C'est pareil que MyMajorCompany ?

Le projet Kiss Kiss Bank Bank se base sur un principe proche à première vue de MyMajorCompany qui est de permettre à des artistes ou des maisons de disque de trouver des financements auprès d'internautes pour produire un projet d'un artiste. Les internautes en échanges peuvent toucher les dividendes au prorata de leurs investissements et en fonction des règles préalablement fixées sur la plateforme et qui peuvent être différentes d'un projet à un autre. Mais les points communs s'arrêtent là :

  • L'idée n'est pas de découvrir de nouveaux talents (comme Grégoire) mais de faciliter à des artistes déjà établis ou pas (comme Cock Robin par exemple actuellement) de pouvoir trouver des financements de leurs projets auprès d'internautes.

  • Kiss Kiss Bank Bank n'est pas une maison de disque, à la différence de MyMajorCompany et son rôle n'est pas la production mais bien la mise en relation entre les acteurs existants.

  • La mise en relation ne s'arrêtera donc pas a priori au seul secteur de la musique mais veut toucher le monde de l'entertainment (cinéma, jeux vidéos...).

Vous l'aurez compris que je trouve le principe très bien pensé par rapport aux difficultés actuelles du secteur de l'industrie musicale et très dans la tendance actuelle de "crowdfunding". Reste à espérer que les maisons de disque joueront le jeu pour faire de Kiss Kiss Bank Bank un véritable succès...

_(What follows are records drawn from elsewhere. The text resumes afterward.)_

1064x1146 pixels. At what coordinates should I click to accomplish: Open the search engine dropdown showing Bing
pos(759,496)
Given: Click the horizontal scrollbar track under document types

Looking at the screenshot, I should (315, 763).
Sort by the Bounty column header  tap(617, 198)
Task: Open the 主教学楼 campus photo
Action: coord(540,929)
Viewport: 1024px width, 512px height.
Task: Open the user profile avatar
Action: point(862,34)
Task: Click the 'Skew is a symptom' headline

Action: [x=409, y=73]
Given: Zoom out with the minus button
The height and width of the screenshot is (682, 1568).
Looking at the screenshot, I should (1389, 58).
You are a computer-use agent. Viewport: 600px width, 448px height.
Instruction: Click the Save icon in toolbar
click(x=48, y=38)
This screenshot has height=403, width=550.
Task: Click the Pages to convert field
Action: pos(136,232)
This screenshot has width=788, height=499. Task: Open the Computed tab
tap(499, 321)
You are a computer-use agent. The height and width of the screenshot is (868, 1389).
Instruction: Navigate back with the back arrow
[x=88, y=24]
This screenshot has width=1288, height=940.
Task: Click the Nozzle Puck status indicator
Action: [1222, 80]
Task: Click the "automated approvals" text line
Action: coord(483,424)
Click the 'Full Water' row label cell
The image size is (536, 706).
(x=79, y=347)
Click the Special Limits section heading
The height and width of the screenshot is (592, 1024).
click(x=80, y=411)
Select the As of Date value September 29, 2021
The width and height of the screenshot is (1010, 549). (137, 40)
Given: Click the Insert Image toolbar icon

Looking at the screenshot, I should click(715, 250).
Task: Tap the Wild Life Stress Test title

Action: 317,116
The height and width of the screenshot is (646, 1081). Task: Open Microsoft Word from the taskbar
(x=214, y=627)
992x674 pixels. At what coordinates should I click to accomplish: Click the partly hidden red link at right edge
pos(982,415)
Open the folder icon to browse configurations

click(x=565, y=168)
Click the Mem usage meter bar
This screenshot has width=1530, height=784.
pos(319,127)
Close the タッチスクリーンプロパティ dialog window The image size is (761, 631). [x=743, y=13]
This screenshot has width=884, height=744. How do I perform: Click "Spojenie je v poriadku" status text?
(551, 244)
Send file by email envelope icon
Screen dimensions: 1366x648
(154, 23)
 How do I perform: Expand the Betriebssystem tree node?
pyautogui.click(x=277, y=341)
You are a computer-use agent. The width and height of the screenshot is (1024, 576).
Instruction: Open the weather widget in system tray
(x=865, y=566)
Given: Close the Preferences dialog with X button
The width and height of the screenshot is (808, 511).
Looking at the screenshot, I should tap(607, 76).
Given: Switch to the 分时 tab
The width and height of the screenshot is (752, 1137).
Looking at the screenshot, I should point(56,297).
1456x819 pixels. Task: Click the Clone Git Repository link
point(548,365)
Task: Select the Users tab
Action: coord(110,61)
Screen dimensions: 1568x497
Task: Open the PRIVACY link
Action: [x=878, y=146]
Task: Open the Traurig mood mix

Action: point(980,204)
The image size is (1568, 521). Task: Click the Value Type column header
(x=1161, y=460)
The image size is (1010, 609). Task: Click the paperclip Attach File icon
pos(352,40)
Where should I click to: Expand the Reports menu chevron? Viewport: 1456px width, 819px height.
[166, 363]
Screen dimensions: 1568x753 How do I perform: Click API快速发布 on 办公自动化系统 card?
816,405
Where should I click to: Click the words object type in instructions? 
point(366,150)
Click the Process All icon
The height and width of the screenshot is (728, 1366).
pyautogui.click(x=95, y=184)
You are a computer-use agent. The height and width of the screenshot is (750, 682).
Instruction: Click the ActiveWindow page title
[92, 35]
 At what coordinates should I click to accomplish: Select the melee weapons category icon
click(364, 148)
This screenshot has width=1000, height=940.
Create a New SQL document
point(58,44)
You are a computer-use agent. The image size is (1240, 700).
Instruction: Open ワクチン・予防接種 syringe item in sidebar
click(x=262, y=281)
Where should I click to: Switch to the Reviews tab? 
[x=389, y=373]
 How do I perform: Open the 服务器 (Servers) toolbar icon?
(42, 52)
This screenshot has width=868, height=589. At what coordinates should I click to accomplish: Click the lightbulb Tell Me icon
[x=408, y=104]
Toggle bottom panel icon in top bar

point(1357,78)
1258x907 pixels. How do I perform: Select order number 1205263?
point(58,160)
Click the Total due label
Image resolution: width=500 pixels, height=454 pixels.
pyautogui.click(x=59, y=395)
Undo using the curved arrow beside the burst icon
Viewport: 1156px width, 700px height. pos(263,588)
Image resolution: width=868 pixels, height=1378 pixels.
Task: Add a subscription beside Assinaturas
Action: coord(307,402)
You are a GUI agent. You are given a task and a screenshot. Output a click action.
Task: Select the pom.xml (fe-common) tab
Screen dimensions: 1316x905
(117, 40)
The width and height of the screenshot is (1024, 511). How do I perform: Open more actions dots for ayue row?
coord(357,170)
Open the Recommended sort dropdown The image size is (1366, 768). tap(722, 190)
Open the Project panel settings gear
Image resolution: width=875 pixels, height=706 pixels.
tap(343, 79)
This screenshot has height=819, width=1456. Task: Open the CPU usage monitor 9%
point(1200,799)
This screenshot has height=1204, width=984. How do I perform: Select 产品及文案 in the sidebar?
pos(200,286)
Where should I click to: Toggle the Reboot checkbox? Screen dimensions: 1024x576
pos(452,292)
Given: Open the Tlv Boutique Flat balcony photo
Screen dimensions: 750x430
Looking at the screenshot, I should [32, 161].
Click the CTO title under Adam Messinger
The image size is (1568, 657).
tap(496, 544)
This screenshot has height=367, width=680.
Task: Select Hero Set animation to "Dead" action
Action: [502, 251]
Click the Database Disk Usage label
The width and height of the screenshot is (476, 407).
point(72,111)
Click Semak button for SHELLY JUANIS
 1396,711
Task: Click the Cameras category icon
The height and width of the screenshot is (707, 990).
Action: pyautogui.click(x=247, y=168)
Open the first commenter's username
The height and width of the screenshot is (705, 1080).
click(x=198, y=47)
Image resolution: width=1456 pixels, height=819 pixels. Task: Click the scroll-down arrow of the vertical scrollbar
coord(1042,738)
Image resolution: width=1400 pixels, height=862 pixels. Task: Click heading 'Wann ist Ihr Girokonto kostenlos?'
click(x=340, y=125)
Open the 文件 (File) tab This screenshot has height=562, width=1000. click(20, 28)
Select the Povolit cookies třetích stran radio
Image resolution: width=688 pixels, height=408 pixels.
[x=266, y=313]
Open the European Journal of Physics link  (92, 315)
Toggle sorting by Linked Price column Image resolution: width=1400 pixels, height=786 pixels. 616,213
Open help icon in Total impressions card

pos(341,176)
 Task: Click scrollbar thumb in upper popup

Allez pour les plus tenaces d'entre vous qui auront lu cet article jusqu'au bout, je vous propose pour les 10 premiers laissant un commentaire de pouvoir accéder à la plateforme avec leur compte crédité de 1 KissStock (monnaie virtuelle utilisée sur la plateforme permettant d'investir sur les projets, sachant qu'1 KissStock équivaut à 10 euros).